Findings reveal social determinants are associated with CVD risk factor differences between Black and White men and between rural and urban residents. It is important for policymakers and the healthcare industry to address these social determinants of health as they try to improve the health of the people they serve.

Keywords: Cardiovascular disease, Men, Rural health, Urban health, African Americans

Introduction

Social determinants of health are increasingly being addressed as a causal factor for racial disparities in health. Social determinants of health include, but are not limited to, the conditions in which people are born, grow, live, work and age, including health care systems. Moreover, social determinants have been categorized in terms of: health status, health behavior, and health care [1]. More specifically, studies have shown that the above mentioned social determinants also affect cardiovascular diseases and their risk factors [2]. Social determinants of cardiovascular disease (CVD) health status such as socioeconomic status (SES), general stress, experience of racial discrimination, and stress due to racial discrimination are examined in this paper. SES includes level of education, employment status and level of income. Few studies have looked at the effects of social determinants in rural and urban communities; and none have assessed the effects of social determinants on health status differences between Black and White men residing in rural and urban locations. The purpose of this study is to examine the effects of specified social determinants of health status on cardiovascular health among Black and White men residing in rural and urban Georgia.
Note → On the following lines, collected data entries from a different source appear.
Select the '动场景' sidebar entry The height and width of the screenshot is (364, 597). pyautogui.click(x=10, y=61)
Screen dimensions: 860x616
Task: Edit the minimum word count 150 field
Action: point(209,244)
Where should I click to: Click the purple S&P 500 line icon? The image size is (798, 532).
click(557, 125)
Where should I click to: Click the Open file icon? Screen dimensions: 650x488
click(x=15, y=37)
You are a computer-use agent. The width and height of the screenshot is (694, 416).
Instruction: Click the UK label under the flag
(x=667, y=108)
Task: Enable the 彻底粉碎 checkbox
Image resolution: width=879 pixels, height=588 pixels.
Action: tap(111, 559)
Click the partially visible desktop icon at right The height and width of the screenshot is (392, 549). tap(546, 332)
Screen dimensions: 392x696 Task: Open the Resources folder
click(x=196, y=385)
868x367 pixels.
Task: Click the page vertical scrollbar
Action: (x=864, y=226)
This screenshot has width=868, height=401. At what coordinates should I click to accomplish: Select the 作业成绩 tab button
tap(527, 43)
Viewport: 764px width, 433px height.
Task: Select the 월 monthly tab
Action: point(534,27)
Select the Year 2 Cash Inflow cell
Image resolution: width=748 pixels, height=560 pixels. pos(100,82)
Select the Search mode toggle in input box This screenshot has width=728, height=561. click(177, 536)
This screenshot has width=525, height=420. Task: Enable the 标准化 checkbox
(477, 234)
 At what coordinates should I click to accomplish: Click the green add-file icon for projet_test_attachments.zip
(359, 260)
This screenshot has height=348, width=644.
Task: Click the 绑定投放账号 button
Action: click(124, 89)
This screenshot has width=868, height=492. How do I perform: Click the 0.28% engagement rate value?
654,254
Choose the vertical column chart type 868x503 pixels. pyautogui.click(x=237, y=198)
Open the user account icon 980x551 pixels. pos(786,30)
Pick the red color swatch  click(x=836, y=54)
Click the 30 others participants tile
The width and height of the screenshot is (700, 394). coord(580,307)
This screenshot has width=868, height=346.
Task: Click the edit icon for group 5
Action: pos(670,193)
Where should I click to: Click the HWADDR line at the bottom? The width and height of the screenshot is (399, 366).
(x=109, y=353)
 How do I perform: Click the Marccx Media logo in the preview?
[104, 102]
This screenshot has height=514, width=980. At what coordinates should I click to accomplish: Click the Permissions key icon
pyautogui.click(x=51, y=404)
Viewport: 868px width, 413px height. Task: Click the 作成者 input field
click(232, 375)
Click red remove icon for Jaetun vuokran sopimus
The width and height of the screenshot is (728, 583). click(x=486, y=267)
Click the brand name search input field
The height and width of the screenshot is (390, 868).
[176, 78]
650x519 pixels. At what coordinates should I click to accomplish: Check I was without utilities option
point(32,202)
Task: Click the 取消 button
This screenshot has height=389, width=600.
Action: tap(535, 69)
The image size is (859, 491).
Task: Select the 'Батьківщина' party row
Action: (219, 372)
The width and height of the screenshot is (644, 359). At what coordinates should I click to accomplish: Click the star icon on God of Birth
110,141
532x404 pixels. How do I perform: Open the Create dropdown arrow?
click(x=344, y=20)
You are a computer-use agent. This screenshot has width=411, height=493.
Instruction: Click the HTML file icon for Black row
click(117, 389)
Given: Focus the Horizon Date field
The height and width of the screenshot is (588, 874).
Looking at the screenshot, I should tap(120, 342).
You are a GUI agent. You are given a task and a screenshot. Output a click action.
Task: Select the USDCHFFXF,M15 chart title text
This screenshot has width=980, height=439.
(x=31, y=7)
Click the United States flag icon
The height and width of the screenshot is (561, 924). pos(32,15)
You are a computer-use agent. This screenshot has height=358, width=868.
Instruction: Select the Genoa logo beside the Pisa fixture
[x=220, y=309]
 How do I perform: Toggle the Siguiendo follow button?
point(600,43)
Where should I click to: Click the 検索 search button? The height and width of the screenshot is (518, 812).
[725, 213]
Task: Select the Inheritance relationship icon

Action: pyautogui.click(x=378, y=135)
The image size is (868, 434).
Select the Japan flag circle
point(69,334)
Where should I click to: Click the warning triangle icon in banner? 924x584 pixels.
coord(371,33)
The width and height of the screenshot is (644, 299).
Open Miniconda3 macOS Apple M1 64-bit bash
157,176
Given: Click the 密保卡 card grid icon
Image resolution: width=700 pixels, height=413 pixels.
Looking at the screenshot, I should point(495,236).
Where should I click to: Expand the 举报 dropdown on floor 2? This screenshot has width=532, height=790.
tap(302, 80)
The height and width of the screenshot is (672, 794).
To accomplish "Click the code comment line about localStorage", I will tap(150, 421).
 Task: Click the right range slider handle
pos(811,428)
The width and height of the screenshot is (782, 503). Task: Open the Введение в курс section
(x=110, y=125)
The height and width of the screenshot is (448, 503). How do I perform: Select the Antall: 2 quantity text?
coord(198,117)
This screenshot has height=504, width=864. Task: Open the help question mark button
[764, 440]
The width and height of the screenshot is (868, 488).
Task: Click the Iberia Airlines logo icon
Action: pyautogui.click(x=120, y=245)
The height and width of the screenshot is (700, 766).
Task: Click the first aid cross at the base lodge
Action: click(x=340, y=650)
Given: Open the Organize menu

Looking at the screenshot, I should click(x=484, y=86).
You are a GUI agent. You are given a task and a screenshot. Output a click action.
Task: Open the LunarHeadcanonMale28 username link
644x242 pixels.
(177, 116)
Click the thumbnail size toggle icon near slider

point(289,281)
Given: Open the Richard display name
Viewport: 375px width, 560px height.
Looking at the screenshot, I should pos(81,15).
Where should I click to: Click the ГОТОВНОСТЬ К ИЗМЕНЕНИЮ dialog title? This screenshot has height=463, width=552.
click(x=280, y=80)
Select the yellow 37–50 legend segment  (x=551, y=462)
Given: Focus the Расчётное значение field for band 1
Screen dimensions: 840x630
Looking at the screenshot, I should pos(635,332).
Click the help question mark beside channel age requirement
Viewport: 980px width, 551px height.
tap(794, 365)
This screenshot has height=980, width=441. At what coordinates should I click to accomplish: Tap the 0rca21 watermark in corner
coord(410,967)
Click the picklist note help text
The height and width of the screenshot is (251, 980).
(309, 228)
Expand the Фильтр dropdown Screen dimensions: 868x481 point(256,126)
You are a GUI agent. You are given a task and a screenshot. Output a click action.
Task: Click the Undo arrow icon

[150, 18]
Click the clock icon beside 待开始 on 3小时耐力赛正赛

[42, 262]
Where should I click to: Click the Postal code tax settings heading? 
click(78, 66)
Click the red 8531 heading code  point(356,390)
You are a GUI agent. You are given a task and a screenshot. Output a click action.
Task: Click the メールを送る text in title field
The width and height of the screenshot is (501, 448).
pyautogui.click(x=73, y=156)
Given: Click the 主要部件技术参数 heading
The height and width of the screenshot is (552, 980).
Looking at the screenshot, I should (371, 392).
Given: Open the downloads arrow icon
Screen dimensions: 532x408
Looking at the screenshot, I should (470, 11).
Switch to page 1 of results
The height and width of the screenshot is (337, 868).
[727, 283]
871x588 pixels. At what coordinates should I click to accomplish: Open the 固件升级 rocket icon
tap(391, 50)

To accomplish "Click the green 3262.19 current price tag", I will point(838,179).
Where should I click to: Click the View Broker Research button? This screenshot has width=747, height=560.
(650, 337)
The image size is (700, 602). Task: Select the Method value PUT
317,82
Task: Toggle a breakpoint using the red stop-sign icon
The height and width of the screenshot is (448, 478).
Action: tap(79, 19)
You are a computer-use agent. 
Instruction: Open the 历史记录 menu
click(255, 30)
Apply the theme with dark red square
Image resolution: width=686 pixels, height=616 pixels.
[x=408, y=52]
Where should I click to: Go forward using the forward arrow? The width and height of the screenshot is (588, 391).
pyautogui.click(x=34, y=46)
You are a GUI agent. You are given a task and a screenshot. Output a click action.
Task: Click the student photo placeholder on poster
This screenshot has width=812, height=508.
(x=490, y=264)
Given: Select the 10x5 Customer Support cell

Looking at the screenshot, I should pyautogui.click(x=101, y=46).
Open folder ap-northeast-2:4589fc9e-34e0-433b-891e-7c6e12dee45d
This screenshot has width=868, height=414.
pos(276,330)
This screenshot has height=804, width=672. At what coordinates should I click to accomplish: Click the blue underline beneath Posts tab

Subjects, materials, and methods

Dataset and participants

Data from the Regional Assessment Health Surveillance Study (RAHSS) were derived from a random telephone survey of a representative sample of Black and White adults residing in 11 counties in Georgia. The instrument used was based on a modified version of the validated Behavioral Risk Factor Surveillance Survey [3] and other validated instruments [4]. Data were collected from 2004-2005. A total of 548 Black and White adult men aged 18-90 years were included in the sample. Rural participants were from four rural counties (Bulloch, Candler, Evans, and Jenkins Counties), while urban participants were from one urban county (Fulton County), all in Georgia. There were a total of 256 rural and 292 urban residents. Participants self-identified as Black (n = 180) or White (n = 368).

Outcome and predictor variables

The study’s main outcomes included self-reported CVD clinical risk factors. Clinical risk factors were based on respondents who answered “yes” to ever being told by a doctor, nurse or other health professional that they had diabetes, hypertension, and/or elevated cholesterol. In addition, self-reported height and weight were used to determine body mass index (BMI). Those persons with a BMI of ≥25 were considered overweight or obese and at greater risk for CVD.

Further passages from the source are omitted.